但是我们知道皮尔逊相关系数表示的是两组数据线性相关的程度,但是如果两者在统计学上不存在相关性呢?那这个指标还有什么意义?因此,我们在评判相关的时候需要同时考量p值和r相关系数大小。
一个网络博主是这样认为的:
看两者是否算相关要看两方面:显著水平以及相关系数 (1)显著水平,就是P值,这是首要的,因为如果不显著,相关系数再高也没用,可能只是因为偶然因素引起的,那么多少才算显著,一般p值小于0.05就是显著了;如果小于0.01就更显著;例如p值=0.001,就是很高的显著水平了,只要显著,就可以下结论说:拒绝原假设无关,两组数据显著相关也说两者间确实有明显关系.通常需要p值小于0.1,最好小于0.05设甚至0.01,才可得出结论:两组数据有明显关系,如果p=0.5,远大于0.1,只能说明相关程度不明显甚至不相关.起码不是线性相关. (2)相关系数,也就是Pearson Correlation(皮尔逊相关系数),通常也称为R值,在确认上面指标显著情况下,再来看这个指标,一般相关系数越高表明两者间关系越密切.
从上面看来,在进行相关分析考量相关系数r(或者R2)前,先考量显著性是有必要的。不过,如果你已经能看到两变量有很明显的线性关系了,你不看p值也无伤大雅,因为那个时候p值肯定少于0.05。
参考R包corrplot文档对上次的函数进行优化,代码如下:
代码语言:javascript复制gene_exp.corr <- function(gene.list, project_code, project.clinical, project.exp, outdir, ID_transform=TRUE, conf.level=0.95){
# Arguments:
# gene.list: a list of gene you want to analyze their expression correlation
# project_code: data project name or name you want to specify this analysis
# project.clinical: clinical information about samples, data.frame format
# project.exp: normalized gene expression (RNA seq) about samples, data.frame format
# ID_transform: sometimes clinical information use "-" as separate symbol for sample ID,
# we need it to be the same as it in project.exp data
# one sample ID example: in clinical information, one sample may be marked by "TCGA-3N-A9WB-06",
# in RNA seq data.set, this sample is "TCGA.3N.A9WB.06". If it is not, set ID_transform=FALSE.

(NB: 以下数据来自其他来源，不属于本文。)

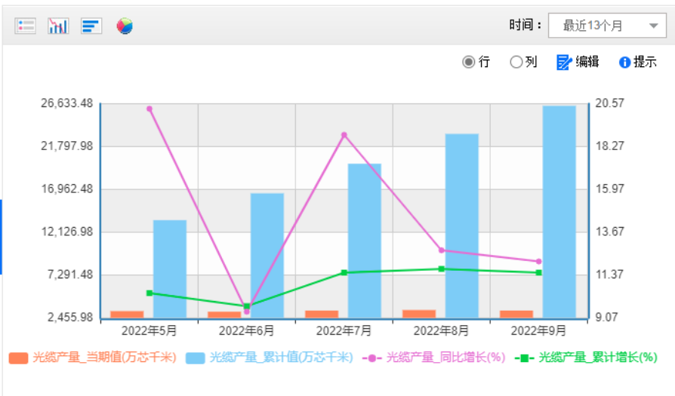
Task: Select the column bar chart icon
Action: pyautogui.click(x=57, y=26)
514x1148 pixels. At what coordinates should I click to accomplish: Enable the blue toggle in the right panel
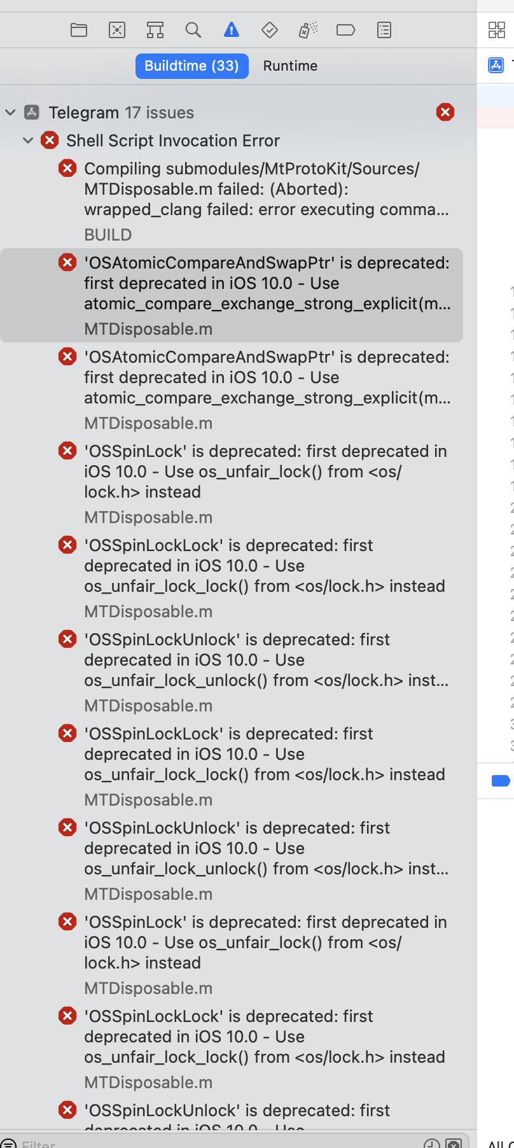click(502, 780)
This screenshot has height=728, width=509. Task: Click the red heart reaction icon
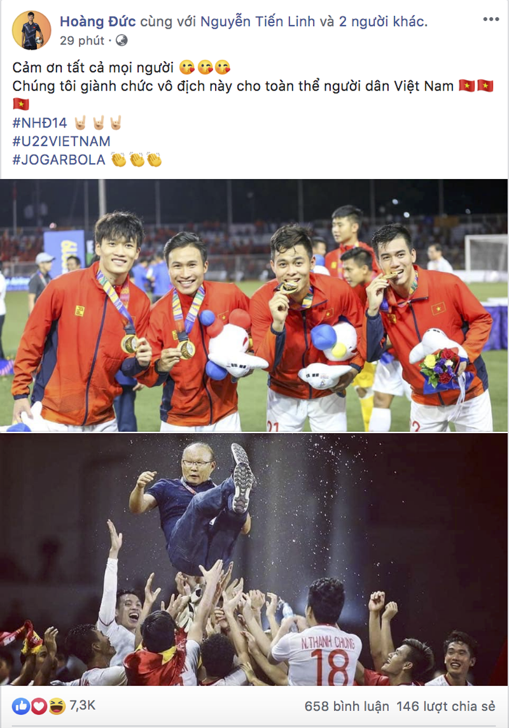pos(39,706)
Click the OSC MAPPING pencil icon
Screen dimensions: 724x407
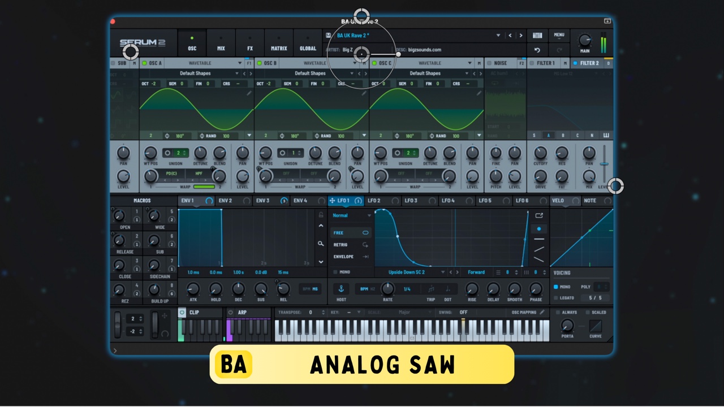coord(542,312)
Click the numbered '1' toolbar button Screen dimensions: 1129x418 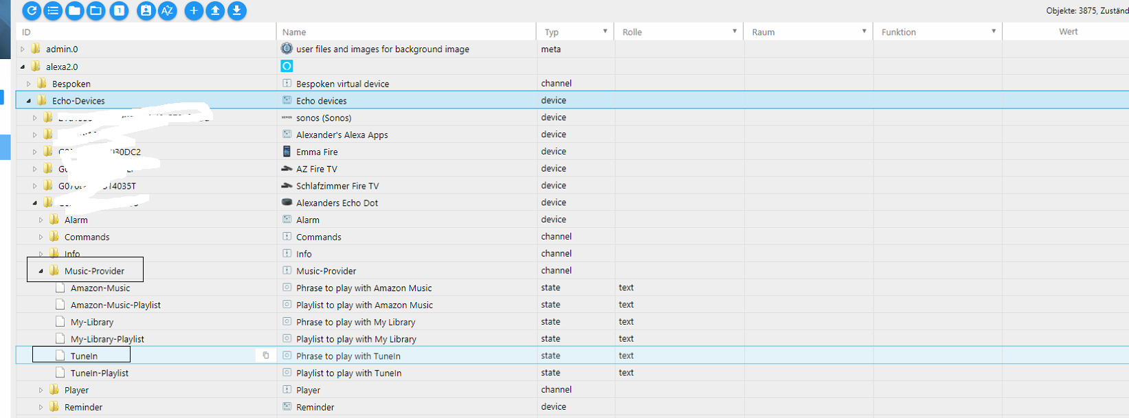(119, 10)
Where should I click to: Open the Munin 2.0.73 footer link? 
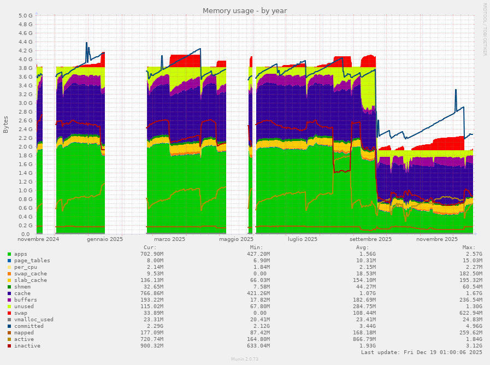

# note: you need to install "corrgram" package before use this function
gene_exp.list <- subset(project.exp, sample%in%gene.list)
rownames(gene_exp.list) <- gene_exp.list[,1]
gene_exp.list <- gene_exp.list[,-1]
gene_exp.list <- t(gene_exp.list)
# gene_exp.list <- gene_exp.list[,c(5,1,2,3,4,6,7,8,9,10)]
library(corrplot)
# combine with significance test
cor.mtest <- function(mat, conf.level = 0.95){
mat <- as.matrix(mat)
n <- ncol(mat)
p.mat <- lowCI.mat <- uppCI.mat <- matrix(NA, n, n)
diag(p.mat) <- 0
diag(lowCI.mat) <- diag(uppCI.mat) <- 1
for(i in 1:(n-1)){
for(j in (i 1):n){
tmp <- cor.test(mat[,i], mat[,j], conf.level = conf.level)
p.mat[i,j] <- p.mat[j,i] <- tmp$p.value
lowCI.mat[i,j] <- lowCI.mat[j,i] <- tmp$conf.int[1]
uppCI.mat[i,j] <- uppCI.mat[j,i] <- tmp$conf.int[2]
}
}
return(list(p.mat, lowCI.mat, uppCI.mat))
}
if(ID_transform){
project.clinical$sampleID = gsub("-",".",project.clinical$sampleID, fixed = TRUE)
}
n.gene <- ncol(gene_exp.list)
# all samples
M1 <- cor(gene_exp.list)
res1 <- cor.mtest(gene_exp.list, conf.level)
pdf(paste(outdir,project_code,"_all_sample_genelist_expression_corrgram.pdf", sep=""))
corrplot(M1, order = "AOE", tl.pos = "d", p.mat = res1[[1]], insig = "p-value")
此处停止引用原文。